Sheherazade (France 1990)

Rating: **
Alternate Title: Les 1001 Nuits
Review Date: 10/8/18
Cast: Catherine Zeta-Jones

A Babylonian astronomer is imprisoned in a lamp for blasphemy and forced to live as a genie in 20th century London until someone lights the lamp and becomes his master. Back in ancient times, the radiant slave girl Sheherazade (Catherine Zeta-Jones) is scheduled for execution by the Grand Vizier of Babylon. Stalling for time and hoping that the genie will save her, she tells her tale to the curious spectators. As punishment for his monogamous ways, the King of Babylon is ordered to behead every woman that he sleeps with so that she may never sleep with another man. The cunning and headstrong Sheherazade is his latest victim, who repeatedly deflects the king's advances and is constantly on the run from his guards. During her escapades, she encounters Aladdin and Sinbad, and discovers the magic lamp that houses her genie. The genie gets her out of many scrapes and close calls, but now her time might be up.
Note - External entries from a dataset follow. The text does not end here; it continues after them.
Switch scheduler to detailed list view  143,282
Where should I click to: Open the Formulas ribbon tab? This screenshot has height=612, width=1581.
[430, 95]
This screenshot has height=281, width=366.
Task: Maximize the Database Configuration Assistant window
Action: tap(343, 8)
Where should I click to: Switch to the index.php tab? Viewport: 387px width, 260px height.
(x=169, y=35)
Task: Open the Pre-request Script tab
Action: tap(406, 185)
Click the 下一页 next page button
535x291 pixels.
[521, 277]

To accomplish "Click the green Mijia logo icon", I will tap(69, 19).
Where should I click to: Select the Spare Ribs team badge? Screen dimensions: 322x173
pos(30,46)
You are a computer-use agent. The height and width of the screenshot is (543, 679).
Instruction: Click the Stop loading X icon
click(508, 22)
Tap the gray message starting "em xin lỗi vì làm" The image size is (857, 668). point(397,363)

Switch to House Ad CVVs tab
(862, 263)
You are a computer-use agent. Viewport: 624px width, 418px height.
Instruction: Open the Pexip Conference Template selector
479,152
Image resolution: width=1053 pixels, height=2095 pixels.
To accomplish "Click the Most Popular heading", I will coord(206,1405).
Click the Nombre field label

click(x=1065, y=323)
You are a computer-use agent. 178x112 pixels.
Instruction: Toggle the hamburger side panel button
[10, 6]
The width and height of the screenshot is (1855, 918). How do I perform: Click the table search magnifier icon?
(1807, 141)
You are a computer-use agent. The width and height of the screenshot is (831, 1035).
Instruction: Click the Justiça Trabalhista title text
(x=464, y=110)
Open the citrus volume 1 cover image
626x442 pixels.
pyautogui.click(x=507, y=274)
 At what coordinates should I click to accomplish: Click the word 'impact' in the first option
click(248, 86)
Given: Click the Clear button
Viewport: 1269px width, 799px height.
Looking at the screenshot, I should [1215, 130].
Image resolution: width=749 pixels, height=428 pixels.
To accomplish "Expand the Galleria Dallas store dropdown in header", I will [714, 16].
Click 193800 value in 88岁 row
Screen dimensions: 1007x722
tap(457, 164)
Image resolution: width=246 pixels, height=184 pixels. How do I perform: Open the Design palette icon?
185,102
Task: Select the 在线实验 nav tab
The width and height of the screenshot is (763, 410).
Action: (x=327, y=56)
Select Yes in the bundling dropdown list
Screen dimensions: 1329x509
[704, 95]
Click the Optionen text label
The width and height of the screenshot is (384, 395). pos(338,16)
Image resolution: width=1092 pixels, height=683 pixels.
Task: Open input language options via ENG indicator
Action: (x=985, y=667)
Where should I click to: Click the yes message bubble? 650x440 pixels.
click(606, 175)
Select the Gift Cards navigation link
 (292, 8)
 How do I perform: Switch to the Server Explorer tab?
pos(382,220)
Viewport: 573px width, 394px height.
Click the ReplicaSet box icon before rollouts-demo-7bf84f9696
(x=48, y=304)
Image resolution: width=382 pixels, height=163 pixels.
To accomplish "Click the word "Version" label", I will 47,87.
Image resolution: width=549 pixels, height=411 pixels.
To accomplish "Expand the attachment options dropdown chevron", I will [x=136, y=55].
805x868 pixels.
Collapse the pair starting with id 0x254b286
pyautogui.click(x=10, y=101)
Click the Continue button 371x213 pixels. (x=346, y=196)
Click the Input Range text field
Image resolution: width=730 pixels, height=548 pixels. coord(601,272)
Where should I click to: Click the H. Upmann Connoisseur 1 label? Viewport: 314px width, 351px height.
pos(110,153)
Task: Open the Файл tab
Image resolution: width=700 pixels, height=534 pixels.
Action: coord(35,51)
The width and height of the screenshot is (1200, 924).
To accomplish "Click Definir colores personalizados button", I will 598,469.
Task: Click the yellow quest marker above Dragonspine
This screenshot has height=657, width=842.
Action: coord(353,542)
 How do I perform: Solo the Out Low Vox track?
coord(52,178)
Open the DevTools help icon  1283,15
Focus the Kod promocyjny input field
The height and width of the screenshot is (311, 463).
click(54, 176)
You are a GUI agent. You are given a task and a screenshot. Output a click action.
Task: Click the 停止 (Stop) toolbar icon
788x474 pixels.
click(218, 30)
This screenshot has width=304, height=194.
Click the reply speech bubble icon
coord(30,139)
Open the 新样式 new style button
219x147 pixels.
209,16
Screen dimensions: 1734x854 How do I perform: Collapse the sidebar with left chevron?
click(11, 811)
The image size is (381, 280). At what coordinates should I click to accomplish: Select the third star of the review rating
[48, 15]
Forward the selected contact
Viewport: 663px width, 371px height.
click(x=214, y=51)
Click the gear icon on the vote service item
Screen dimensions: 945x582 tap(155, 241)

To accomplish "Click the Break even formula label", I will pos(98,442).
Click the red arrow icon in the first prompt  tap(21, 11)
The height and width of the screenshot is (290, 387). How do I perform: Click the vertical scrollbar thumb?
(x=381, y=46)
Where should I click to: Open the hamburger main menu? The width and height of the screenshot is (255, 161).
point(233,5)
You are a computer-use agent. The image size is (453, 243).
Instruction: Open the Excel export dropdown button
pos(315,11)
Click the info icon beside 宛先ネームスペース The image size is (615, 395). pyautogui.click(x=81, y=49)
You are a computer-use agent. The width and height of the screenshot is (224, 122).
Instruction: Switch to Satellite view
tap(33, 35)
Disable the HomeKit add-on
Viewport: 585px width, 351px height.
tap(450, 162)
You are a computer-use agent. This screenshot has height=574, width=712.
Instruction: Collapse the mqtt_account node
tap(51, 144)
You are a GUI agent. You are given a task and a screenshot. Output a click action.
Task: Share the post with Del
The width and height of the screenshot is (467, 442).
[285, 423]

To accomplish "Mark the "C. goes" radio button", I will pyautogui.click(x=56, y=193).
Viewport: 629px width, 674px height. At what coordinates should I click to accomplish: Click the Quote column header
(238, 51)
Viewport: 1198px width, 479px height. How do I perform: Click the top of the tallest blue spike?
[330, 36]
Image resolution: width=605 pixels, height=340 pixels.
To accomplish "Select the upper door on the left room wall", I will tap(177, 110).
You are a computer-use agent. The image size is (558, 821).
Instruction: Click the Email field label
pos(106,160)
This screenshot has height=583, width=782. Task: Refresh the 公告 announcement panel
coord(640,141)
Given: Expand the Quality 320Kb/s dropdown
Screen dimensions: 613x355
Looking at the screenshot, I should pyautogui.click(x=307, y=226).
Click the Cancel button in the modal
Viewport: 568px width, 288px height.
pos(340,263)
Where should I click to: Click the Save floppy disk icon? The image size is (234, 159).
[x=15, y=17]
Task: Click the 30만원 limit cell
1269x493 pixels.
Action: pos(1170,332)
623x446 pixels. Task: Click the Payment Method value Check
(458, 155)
It's a silly farce that re-imagines "1001 Arabian Nights" from Sheherazade's perspective, and while it's a well-made and good looking film, the writing is overly goofy and it's a chore to watch. Catherine Zeta-Jones is stunningly alluring in her film debut, which hints at the glamour and success she would later achieve. Unfortunately, she's unconvincingly dubbed and her acting is terrible. The film's notoriety rises from its scandalous imagery of Ms. Zeta-Jones, which includes a brief topless scene, some wet clinging clothes, and a dash of near nudity. For this reason, Hollywood studios attempted to bury the film in order to preserve Catherine's professional reputation and respectability. Honestly, I don't understand what the fuss is all about. Her topless scene is less than two seconds long, and the bad acting is more offensive than any of her suggestive posing. That said, her enchanting beauty is the only reason to bother tracking down this cinematic rarity.